Number of former Gitmo detainees suspected of returning to terrorism is up

The number of former Gitmo prisoners suspected of re-engaging in terrorism against the United States has gone up in the past year. The new data released by the Obama administration Monday is broken down into two categories: those confirmed to have returned to terrorism and those suspected of having done so. Fox News reports on the increase shown in this year’s report:

The Office of the Director of National Intelligence (ODNI) said that seven of the 144 detainees who have been freed since President Barack Obama took office in 2009 have been confirmed to have returned to fighting as of Jan. 15. The ODNI’s previous report, from this past July, said six detainees had gone back to battle.

The number of suspected recidivist detainees was double the number in this past July’s report. The increase is likely to spark new protests by Republicans opposed to President Obama’s plan to shut down the facility and transfer dozens of detainees to prisons in the U.S.

To be clear, the 2015 report said six former detainees were suspected of returning to terrorism and the report issued yesterday says 12 are now suspected of doing so, i.e. exactly double. Overall that brings the known recidivism rate to 4.9% and the rate of suspected recidivism to 8.3%. Both of those figures are still lower than the rates recorded under former President Bush. Combining the recidivism rate under both presidents, the rate of known recidivism is 17.5% and the rate of suspected recidivism is 12.7%. That would bring the total rate (known and suspected) to 30.2 percent of all released detainees.
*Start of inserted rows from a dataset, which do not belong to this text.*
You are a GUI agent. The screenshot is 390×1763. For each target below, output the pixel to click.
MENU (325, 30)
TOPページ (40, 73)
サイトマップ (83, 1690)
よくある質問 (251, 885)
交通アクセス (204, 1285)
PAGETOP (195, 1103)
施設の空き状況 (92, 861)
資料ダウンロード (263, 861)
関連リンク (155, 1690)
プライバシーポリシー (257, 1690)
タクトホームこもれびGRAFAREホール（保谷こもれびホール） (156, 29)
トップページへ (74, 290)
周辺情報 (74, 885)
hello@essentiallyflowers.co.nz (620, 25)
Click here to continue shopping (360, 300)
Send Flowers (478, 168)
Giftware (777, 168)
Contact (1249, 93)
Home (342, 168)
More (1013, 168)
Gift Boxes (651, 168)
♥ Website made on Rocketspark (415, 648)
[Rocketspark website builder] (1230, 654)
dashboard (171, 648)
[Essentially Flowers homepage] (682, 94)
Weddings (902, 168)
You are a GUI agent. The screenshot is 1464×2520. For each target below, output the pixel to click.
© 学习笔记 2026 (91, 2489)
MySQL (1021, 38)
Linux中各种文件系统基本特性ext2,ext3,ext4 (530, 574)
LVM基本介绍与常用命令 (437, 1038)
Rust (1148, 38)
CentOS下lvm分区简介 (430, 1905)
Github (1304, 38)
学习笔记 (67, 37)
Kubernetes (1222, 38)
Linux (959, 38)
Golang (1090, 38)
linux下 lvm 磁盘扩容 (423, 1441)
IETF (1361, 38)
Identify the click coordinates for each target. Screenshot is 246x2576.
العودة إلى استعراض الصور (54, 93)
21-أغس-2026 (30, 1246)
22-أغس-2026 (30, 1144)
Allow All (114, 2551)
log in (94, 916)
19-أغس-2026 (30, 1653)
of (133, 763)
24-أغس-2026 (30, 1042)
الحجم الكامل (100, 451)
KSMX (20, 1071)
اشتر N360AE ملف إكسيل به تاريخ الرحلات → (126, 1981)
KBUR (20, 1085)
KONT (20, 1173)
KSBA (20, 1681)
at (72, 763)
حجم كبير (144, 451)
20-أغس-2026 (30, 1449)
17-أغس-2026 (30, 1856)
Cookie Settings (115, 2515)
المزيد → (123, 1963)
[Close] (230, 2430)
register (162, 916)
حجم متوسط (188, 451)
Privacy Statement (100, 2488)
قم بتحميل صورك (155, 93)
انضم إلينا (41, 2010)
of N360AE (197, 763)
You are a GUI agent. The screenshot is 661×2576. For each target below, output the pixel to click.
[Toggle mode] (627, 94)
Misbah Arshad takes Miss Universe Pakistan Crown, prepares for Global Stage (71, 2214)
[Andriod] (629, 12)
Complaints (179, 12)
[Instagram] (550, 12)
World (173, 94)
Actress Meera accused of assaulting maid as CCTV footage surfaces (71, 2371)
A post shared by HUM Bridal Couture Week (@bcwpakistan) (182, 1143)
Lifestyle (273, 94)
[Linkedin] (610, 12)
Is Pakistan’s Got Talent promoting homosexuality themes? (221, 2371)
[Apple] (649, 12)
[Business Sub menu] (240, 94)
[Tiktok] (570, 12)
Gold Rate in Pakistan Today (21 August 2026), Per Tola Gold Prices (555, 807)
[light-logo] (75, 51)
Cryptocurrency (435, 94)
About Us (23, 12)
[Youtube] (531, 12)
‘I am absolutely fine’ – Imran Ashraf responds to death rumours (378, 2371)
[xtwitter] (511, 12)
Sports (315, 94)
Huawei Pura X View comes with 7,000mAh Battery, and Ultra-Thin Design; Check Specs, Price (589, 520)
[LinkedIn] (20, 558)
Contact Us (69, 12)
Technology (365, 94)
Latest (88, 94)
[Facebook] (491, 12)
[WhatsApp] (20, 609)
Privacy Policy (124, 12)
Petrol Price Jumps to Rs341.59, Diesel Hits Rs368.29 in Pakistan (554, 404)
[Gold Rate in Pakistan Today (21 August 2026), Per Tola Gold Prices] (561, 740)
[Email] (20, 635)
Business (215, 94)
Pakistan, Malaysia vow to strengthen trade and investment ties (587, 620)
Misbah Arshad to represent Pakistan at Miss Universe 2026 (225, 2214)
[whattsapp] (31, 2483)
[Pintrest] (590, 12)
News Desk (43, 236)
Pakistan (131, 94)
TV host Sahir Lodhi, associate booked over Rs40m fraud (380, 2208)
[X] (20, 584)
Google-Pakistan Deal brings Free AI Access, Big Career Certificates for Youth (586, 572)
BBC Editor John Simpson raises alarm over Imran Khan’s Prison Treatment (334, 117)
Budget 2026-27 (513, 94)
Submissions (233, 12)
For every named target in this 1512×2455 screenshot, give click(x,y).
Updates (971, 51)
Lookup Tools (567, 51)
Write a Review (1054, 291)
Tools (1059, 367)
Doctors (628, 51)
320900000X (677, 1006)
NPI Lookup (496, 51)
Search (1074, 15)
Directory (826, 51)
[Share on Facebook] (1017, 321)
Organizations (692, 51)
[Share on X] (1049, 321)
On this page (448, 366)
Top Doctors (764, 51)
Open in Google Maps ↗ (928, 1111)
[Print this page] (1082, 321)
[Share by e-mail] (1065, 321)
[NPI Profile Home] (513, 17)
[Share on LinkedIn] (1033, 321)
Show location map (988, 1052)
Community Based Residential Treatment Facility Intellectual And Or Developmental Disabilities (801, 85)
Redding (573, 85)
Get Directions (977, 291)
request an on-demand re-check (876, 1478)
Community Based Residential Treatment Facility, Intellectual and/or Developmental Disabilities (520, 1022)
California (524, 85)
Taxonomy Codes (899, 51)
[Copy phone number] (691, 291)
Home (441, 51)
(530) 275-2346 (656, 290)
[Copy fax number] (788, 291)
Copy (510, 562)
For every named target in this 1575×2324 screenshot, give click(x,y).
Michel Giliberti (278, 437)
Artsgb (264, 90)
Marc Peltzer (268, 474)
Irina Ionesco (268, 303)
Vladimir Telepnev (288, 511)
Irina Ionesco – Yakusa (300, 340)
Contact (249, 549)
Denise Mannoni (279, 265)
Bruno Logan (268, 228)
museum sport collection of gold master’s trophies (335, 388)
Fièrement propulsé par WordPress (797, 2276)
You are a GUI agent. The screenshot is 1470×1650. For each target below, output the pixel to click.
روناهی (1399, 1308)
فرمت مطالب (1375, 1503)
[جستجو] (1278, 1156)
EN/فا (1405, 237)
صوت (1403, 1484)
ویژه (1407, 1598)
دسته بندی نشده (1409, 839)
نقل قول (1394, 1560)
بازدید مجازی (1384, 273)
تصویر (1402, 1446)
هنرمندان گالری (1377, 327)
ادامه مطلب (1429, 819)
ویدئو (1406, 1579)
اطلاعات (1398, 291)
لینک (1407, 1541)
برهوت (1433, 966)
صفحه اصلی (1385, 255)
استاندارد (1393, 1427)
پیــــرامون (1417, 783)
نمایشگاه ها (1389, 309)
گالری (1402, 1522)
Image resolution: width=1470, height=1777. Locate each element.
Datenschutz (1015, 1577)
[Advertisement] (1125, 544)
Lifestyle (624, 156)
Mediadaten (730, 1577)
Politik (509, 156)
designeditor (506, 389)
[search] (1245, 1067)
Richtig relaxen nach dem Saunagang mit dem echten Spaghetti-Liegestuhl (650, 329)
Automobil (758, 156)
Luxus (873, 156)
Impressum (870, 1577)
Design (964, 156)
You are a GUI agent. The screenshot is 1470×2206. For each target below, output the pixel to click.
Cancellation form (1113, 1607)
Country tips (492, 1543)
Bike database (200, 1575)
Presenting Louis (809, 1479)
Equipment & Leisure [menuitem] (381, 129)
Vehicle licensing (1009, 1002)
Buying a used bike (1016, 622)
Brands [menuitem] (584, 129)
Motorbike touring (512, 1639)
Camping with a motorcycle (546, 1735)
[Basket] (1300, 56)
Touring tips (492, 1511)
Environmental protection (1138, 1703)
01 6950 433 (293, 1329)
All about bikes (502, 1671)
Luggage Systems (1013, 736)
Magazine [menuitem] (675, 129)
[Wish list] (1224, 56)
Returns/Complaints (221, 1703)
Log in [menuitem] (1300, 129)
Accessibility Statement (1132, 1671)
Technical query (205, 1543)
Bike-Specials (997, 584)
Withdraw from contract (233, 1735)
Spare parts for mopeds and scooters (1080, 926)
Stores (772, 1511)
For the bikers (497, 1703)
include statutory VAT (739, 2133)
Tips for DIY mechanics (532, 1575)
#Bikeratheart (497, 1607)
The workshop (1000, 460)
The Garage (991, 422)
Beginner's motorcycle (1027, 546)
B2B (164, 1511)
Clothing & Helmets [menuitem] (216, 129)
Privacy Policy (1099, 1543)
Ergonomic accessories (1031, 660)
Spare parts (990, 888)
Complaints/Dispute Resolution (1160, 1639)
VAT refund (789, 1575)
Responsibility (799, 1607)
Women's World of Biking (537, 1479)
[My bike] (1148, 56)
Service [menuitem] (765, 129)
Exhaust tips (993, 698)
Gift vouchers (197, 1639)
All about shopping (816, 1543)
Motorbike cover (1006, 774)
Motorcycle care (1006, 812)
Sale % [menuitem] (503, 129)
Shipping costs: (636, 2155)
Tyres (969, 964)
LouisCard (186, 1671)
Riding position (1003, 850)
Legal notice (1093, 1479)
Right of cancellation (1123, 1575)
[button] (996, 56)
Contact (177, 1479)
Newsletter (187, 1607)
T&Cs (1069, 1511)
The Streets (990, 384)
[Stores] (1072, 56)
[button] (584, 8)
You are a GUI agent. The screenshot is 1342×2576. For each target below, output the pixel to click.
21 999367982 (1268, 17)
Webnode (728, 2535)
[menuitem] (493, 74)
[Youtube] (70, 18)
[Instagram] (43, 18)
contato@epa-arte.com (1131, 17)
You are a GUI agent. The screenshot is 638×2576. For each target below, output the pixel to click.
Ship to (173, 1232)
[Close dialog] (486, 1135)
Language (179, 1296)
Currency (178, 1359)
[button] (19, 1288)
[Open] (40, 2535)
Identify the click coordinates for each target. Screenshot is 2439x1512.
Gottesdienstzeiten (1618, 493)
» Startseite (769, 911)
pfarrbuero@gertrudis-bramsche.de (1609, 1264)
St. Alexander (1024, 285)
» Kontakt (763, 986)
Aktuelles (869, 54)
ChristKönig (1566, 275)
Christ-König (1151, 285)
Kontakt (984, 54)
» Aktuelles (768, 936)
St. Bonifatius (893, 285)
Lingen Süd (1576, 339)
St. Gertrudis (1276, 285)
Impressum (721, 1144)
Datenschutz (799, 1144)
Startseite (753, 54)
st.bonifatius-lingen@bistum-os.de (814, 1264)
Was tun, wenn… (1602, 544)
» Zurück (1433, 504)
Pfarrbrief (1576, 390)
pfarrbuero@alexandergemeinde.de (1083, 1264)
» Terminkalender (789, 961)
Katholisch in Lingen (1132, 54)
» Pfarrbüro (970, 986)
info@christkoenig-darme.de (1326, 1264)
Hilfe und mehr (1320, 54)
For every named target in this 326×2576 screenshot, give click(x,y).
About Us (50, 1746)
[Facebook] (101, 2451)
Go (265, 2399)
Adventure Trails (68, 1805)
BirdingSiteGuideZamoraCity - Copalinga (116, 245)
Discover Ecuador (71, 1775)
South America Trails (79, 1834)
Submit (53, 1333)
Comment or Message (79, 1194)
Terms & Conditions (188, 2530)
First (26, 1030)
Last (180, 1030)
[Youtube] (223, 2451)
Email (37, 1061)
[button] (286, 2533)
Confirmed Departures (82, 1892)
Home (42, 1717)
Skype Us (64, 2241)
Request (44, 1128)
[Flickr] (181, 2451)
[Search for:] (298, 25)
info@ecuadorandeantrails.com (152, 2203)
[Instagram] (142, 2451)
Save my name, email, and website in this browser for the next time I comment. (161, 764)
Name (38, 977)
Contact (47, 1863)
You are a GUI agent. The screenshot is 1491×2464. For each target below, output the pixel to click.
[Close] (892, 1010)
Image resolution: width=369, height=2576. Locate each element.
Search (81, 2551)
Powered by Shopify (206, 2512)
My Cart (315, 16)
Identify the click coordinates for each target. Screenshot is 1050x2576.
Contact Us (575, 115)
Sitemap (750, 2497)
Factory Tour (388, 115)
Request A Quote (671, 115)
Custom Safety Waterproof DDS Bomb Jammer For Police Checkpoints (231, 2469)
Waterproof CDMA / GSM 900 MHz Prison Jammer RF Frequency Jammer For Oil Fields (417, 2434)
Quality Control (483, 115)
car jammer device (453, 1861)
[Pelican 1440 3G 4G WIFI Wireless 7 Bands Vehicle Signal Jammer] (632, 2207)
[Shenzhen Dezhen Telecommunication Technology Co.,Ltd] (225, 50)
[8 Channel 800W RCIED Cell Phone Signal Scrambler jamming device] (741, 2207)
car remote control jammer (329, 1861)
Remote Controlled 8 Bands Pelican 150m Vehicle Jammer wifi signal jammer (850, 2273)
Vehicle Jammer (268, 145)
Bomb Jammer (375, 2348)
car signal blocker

The report makes clear that suspected recidivism does not include things like “engagement in anti-U.S. statements or propaganda.” To be on the list of suspected recidivists means there is at least one credible report of engagement in the following types of behavior:

Planning terrorist operations, conducting a terrorist or insurgent attack against Coalition or host-nation forces or civilians, conducting a suicide bombing, financing terrorist operations, recruiting others for terrorist operations, and arranging for movement of individuals involved in terrorist operations.

Last month Secretary of State John Kerry was asked about the recidivism rate of former detainees and specifically about Ibrahim al Qosi who was released from Gitmo in 2012 and became a recruiter for al Qaeda (AQAP). Senator Mark Kirk asked Kerry whether al Qosi’s recidivism would lead to an end of the “policy of issuing terrorists to terrorist nations.” Secretary Kerry replied, “Well, Senator, he’s not supposed to be doing that.”